Creo que la primera vez que oí la expresión «¡A mí películas!» fue en el año 1975, de boca de don Luis Casasnovas, que era jefe de Estudios del Instituto JM Quadrado. Entendí que lo que estábamos tratando carecía de importancia, que era como una película montada banalmente en torno a la realidad. Eso me lleva a pensar hasta qué punto nos condicionaron las películas que vimos en nuestra juventud. Hablo de un tiempo en que todos teníamos pocos recursos económicos. Algunos fabricantes de calzado habían conseguido un elevado nivel de vida en Menorca, pero los terratenientes aún no habían revalorizado sus tierras a través del turismo y por descontado las películas un poco subidas de tono eran calificadas de «mayores con reparos» en la cartelera de la Acción Católica. Ahora ya debemos de ser «mayores» -sesentones o setentones-, y no sé hasta qué punto tenemos o sentimos «reparos».
De lo que estoy seguro es que los destrozos del tiempo no tienen reparación posible.

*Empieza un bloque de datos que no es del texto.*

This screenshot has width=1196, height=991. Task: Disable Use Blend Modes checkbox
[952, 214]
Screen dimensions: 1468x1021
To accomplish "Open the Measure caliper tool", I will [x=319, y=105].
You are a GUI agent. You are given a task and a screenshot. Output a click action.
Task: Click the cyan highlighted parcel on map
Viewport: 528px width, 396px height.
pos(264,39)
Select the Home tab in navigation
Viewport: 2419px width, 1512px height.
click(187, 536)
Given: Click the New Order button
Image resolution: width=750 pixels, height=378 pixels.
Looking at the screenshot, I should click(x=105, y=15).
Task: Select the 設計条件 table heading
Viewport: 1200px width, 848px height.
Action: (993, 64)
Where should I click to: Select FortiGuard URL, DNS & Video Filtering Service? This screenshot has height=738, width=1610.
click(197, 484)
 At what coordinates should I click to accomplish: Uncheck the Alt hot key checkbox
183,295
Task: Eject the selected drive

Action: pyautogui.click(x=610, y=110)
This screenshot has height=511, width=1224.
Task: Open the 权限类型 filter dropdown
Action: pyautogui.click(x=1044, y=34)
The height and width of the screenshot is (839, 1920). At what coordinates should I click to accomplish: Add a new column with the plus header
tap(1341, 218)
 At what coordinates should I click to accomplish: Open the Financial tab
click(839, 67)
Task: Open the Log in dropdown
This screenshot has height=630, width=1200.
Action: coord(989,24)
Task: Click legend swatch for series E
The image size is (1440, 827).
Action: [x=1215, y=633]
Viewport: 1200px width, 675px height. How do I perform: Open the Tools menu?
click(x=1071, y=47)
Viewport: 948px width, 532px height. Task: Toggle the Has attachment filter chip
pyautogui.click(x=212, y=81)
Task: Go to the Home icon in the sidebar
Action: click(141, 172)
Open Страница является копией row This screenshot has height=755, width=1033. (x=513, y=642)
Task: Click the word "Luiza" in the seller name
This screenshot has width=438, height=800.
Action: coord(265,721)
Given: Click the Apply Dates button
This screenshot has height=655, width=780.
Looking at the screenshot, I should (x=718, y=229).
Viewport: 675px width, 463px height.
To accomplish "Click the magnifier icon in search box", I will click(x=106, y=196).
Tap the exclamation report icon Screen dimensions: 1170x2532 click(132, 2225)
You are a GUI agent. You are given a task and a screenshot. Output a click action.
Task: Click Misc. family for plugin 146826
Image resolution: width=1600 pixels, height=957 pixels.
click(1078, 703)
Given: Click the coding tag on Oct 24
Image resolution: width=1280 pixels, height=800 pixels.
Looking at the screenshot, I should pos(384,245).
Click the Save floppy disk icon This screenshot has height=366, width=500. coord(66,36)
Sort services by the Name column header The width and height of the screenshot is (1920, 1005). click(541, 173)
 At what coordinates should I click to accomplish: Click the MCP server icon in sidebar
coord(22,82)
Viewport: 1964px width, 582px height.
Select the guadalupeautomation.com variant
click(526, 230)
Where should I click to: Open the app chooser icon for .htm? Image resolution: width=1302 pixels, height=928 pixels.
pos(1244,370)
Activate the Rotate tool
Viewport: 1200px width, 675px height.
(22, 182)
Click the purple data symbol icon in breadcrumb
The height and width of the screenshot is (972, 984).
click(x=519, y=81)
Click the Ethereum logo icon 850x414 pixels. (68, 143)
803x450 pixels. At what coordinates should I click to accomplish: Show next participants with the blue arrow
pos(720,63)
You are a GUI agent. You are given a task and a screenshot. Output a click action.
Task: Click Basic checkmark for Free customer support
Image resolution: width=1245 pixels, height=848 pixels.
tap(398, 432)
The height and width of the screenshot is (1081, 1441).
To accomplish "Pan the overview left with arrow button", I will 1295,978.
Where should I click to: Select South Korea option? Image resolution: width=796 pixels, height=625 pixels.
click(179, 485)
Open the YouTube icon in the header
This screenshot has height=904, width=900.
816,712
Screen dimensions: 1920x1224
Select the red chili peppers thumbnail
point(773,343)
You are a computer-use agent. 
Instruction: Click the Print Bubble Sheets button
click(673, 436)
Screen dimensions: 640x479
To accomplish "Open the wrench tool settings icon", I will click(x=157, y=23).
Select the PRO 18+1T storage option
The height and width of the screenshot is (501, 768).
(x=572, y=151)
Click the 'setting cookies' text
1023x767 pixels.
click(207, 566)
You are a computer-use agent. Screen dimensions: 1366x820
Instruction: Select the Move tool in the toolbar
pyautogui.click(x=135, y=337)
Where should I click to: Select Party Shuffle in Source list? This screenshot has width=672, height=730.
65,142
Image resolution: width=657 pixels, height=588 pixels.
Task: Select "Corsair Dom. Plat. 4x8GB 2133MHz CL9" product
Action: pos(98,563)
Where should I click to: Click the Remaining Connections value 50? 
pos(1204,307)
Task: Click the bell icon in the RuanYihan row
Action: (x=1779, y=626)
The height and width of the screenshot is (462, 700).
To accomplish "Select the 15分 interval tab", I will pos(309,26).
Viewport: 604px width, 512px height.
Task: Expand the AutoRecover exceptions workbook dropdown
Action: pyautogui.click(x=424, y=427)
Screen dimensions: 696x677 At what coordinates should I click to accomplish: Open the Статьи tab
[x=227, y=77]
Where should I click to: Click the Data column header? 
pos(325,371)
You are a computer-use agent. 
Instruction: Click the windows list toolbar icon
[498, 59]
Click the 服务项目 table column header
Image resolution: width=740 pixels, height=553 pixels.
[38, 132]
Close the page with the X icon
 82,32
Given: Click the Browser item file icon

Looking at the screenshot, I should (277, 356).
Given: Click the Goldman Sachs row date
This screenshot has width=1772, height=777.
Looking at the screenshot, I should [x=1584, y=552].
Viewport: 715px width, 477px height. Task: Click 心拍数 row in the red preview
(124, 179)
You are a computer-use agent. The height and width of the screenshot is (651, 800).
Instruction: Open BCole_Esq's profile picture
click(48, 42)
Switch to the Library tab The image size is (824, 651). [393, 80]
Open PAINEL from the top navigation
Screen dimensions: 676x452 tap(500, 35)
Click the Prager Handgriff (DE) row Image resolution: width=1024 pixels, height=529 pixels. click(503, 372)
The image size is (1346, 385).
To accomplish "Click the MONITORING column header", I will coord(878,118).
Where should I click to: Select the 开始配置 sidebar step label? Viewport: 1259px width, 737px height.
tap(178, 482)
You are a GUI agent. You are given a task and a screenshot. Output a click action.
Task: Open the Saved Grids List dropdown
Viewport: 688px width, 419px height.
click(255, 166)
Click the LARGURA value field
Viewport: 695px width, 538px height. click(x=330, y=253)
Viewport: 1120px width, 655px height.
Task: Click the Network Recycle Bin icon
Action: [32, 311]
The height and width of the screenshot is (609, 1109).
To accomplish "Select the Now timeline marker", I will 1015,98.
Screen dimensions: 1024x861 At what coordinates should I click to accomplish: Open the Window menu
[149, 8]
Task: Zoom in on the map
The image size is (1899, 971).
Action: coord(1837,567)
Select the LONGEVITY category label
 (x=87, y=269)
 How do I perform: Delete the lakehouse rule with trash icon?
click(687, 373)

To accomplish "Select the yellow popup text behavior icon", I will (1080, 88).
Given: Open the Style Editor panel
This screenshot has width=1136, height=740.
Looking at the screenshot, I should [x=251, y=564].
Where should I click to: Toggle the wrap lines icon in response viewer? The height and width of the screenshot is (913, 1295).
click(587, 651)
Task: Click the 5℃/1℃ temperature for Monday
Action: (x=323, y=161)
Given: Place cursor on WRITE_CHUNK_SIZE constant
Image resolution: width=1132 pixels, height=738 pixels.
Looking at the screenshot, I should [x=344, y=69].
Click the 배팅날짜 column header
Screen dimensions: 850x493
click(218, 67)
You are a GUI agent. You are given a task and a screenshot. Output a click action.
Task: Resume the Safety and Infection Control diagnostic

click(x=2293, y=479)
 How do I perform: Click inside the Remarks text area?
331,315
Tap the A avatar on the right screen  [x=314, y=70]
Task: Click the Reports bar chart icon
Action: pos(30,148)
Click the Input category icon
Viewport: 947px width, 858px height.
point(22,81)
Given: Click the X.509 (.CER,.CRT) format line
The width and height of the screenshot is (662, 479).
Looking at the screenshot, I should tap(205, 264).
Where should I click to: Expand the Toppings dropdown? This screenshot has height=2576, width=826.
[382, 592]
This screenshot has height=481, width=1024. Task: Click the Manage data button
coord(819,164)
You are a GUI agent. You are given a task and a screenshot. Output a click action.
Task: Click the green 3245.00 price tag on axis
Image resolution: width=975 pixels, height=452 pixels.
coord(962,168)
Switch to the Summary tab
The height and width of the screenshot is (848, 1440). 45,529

Todo esto lo digo porque acabo de ver una imagen de Audrey Hepburn jovencita, lo que hoy en día se llama un icono. Me ha llevado a recordar lo que sentí la primera vez que vi «Desayuno con diamantes» o «Vacaciones en Roma» o «Sabrina» o «Charada» o «My fair lady», películas que eran más populares que «Historia de una monja» o «Sola en la oscuridad». Era yo muy joven, había recibido una educación restrictiva, creía que llegar a ser escritor era algo grande y que los hombres debían de tener el atractivo sosegado de Gregory Peck o el glamour 'maduro' de Cary Grant, por no hablar del estilo más alegre de Paul Newman o más brutal de Anthony Quinn. Ahí se echa de ver que ya éramos víctimas de Hollywood. Creíamos que podíamos vivir en la sociedad edulcorada que nos presentaba Hollywood, que uno podía ser tenido por un buen escritor con un solo libro publicado y vivir a cuerpo de rey junto a una jovencita hermosa y torturada que en lugar de reivindicar los logros de la mujer soñaba con los diamantes de la joyería Tiffany & Co. de Nueva York. Recuerdo que vi «Charada» con mi hermana en el cine del Born de Ciutadella, entonces situado en la plaza del Generalísimo Franco, y que mi hermana me dijo que Cary Grant era un hombre muy distinguido y muy guapo para su edad, lo que debe de estar muy en consonancia con lo que Audrey Hepburn le pregunta constantemente a lo largo de toda la película, que viene a ser si está casado, y con el brillo feliz que adquieren sus ojos cada vez que le dice que no.